• Exercise goal
Say how many lines in the material below include "text". The answer is the number alone.
● ● ● ●
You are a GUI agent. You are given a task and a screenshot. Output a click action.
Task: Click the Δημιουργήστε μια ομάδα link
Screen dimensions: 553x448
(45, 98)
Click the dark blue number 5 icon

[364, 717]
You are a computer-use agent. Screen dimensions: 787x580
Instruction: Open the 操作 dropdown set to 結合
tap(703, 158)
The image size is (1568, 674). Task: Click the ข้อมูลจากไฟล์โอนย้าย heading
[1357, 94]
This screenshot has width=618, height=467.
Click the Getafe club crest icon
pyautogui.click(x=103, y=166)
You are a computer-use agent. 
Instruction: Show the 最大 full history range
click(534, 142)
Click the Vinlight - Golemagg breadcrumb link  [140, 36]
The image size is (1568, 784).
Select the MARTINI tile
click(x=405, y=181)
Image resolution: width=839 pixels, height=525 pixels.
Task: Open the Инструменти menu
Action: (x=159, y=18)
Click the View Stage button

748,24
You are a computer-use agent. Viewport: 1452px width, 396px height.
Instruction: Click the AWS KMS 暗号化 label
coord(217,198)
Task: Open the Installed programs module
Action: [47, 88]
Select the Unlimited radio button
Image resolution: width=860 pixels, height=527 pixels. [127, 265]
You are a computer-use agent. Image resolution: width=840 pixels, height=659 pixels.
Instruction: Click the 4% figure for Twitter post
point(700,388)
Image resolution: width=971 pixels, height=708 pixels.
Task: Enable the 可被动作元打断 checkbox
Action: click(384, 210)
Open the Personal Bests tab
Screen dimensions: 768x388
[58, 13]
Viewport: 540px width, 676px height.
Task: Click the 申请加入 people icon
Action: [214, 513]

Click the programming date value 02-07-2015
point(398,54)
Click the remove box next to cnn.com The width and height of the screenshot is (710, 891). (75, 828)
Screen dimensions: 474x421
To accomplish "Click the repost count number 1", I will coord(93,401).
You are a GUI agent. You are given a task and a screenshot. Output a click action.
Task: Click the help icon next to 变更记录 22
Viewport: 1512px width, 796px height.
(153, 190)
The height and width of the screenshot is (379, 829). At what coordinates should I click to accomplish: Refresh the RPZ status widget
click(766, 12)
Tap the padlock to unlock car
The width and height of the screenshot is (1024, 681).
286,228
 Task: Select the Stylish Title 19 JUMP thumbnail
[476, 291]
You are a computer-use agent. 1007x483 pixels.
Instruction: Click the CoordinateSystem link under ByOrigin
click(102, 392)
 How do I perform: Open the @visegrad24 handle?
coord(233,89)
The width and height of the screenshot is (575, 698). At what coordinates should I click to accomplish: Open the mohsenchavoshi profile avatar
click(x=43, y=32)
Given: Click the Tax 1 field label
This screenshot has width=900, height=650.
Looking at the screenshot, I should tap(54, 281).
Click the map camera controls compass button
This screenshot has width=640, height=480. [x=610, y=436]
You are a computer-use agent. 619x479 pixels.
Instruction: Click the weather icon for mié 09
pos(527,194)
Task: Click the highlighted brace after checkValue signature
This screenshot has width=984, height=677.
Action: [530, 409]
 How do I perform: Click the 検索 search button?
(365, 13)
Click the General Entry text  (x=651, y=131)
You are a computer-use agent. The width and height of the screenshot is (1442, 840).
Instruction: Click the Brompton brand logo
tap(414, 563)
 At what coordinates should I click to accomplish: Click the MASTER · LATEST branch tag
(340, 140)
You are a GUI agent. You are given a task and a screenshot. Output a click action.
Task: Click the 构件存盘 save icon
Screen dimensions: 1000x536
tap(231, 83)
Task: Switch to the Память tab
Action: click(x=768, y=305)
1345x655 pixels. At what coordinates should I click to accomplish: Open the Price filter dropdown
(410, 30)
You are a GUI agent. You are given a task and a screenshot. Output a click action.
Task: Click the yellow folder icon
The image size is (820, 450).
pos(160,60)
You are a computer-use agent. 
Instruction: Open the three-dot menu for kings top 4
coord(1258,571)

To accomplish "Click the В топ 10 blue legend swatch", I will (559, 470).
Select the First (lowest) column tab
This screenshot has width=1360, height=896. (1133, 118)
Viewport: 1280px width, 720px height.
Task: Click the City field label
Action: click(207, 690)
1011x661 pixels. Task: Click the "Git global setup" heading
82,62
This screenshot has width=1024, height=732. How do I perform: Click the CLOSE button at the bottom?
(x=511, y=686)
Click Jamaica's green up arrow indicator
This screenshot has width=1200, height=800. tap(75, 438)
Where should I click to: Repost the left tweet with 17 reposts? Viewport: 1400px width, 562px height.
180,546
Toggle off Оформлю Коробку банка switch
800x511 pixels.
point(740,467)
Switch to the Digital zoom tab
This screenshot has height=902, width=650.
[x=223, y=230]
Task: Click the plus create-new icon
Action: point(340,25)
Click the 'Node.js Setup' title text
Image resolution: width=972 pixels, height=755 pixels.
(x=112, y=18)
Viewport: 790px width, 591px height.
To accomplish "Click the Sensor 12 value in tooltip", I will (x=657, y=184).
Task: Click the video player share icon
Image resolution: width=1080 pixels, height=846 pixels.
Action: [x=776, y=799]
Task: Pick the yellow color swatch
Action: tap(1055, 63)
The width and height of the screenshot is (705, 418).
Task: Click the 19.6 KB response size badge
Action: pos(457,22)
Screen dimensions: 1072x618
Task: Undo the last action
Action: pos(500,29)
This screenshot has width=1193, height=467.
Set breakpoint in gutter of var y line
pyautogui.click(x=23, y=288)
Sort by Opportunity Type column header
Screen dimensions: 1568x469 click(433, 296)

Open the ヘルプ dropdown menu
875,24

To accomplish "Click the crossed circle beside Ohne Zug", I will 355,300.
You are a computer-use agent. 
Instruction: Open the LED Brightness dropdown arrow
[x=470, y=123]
● ● ● ●
• Exercise output
2